▶ **Work to complete**: What should be copied is the stretch of entries below from the line with "Report coin (76, 1033)" up to and including the line with "Jadwal Dan Lokasi SIM Keliling Kabupaten Bogor", exactly and without images.

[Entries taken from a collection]

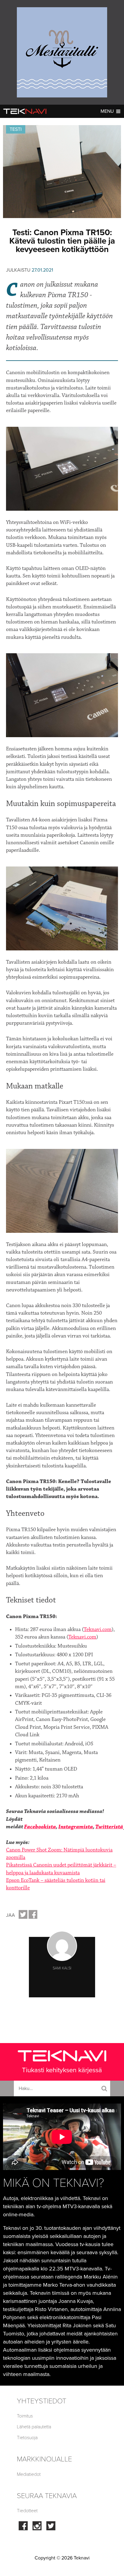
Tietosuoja (27, 2438)
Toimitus (25, 2416)
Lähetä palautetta (34, 2427)
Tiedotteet (27, 2511)
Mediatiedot (29, 2474)
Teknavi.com (98, 1629)
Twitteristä (109, 1827)
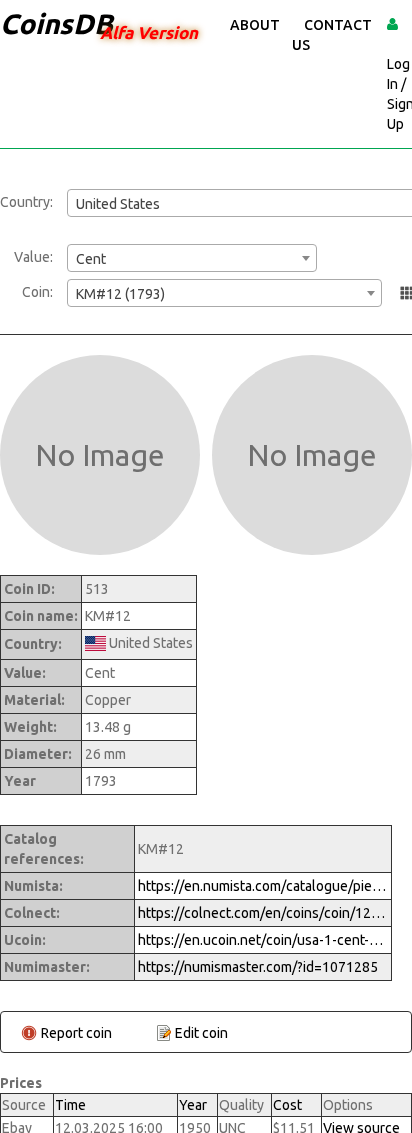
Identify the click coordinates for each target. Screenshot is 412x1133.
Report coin (76, 1033)
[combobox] (192, 258)
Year (193, 1105)
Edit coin (201, 1033)
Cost (287, 1105)
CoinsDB (56, 23)
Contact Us (332, 35)
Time (70, 1105)
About (255, 25)
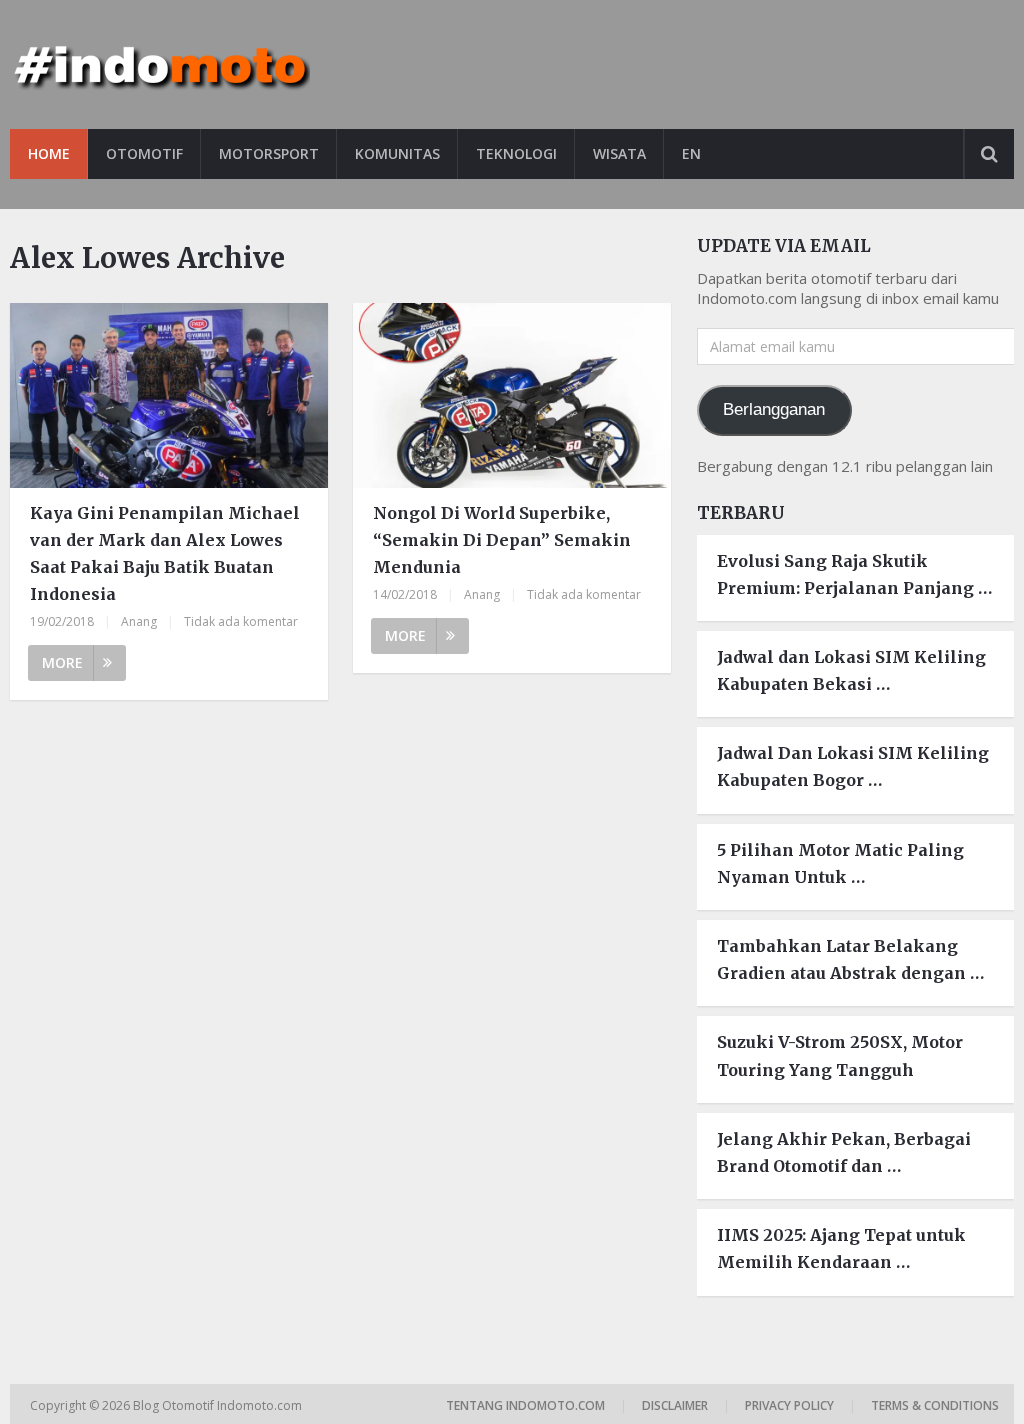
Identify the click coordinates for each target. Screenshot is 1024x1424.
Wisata (619, 153)
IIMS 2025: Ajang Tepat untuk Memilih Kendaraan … (841, 1248)
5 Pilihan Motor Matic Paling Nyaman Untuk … (840, 863)
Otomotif (144, 153)
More (62, 662)
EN (691, 153)
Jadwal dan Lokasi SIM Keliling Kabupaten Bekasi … (851, 670)
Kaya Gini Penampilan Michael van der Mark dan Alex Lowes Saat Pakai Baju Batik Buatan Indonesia (165, 554)
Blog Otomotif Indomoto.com (219, 1405)
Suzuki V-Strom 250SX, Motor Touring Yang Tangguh (840, 1055)
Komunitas (397, 153)
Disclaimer (675, 1405)
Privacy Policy (789, 1405)
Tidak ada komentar (241, 621)
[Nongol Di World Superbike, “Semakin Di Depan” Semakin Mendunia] (511, 395)
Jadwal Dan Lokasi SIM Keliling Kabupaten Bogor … (853, 766)
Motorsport (269, 153)
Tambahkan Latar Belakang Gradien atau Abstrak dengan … (850, 959)
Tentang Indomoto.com (525, 1405)
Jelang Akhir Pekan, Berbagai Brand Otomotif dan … (844, 1152)
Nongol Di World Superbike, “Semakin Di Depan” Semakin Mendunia (502, 540)
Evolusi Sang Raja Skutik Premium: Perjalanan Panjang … (854, 574)
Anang (139, 621)
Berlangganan (774, 409)
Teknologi (516, 153)
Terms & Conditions (935, 1405)
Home (49, 153)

▶ **Reply**:
Report coin (76, 1033)
[combobox] (192, 258)
Year (193, 1105)
Edit coin (201, 1033)
Cost (287, 1105)
CoinsDB (56, 23)
Contact Us (332, 35)
Time (70, 1105)
About (255, 25)
Identify the click coordinates for each target. Screenshot is 1024x1424.
Wisata (619, 153)
IIMS 2025: Ajang Tepat untuk Memilih Kendaraan … (841, 1248)
5 Pilihan Motor Matic Paling Nyaman Untuk … (840, 863)
Otomotif (144, 153)
More (62, 662)
EN (691, 153)
Jadwal dan Lokasi SIM Keliling Kabupaten Bekasi … (851, 670)
Kaya Gini Penampilan Michael van der Mark dan Alex Lowes Saat Pakai Baju Batik Buatan Indonesia (165, 554)
Blog Otomotif Indomoto.com (219, 1405)
Suzuki V-Strom 250SX, Motor Touring Yang Tangguh (840, 1055)
Komunitas (397, 153)
Disclaimer (675, 1405)
Privacy Policy (789, 1405)
Tidak ada komentar (241, 621)
[Nongol Di World Superbike, “Semakin Di Depan” Semakin Mendunia] (511, 395)
Jadwal Dan Lokasi SIM Keliling Kabupaten Bogor … (853, 766)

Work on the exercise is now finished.